§ **Work order**
Taking the records below, count the lines in which "resolution" appears and supply only the count.
------ Data excerpts ------
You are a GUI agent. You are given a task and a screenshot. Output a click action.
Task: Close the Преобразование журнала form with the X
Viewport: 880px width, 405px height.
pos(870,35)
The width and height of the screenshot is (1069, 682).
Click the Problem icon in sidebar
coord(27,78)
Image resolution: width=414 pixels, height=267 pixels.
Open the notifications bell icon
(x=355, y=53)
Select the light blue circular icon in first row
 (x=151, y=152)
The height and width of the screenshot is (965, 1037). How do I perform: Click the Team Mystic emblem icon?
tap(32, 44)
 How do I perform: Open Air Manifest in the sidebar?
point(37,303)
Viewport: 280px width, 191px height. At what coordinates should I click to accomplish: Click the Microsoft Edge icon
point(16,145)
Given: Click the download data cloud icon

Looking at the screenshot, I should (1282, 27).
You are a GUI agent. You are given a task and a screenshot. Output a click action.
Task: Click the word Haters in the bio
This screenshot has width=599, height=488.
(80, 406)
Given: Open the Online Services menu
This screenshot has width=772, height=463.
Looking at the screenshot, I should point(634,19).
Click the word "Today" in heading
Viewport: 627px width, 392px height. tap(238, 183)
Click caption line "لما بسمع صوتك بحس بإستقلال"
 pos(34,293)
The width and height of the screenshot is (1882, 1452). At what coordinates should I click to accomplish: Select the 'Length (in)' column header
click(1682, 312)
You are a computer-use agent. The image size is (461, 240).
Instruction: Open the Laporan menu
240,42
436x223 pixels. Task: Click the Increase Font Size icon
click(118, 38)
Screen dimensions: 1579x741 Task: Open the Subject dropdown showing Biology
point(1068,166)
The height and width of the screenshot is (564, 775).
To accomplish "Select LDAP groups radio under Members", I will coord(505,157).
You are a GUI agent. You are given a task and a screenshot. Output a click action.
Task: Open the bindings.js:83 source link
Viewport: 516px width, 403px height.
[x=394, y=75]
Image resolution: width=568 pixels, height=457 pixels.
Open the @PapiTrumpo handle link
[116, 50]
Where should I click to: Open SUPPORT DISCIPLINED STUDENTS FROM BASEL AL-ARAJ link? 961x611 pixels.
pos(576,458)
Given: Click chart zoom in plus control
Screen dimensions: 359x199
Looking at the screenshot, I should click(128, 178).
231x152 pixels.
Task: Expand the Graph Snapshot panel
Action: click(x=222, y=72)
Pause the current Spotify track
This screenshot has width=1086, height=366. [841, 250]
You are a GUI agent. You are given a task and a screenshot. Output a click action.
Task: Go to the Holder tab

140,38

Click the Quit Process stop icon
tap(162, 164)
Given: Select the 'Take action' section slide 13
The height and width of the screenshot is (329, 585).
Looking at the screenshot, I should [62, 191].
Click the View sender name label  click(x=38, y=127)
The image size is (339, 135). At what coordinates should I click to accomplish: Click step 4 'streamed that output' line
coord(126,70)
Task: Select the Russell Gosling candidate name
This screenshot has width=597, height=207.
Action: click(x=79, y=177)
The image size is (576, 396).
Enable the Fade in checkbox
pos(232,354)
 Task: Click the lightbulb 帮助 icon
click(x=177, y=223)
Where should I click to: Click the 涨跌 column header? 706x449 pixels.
------
§ **Output**
2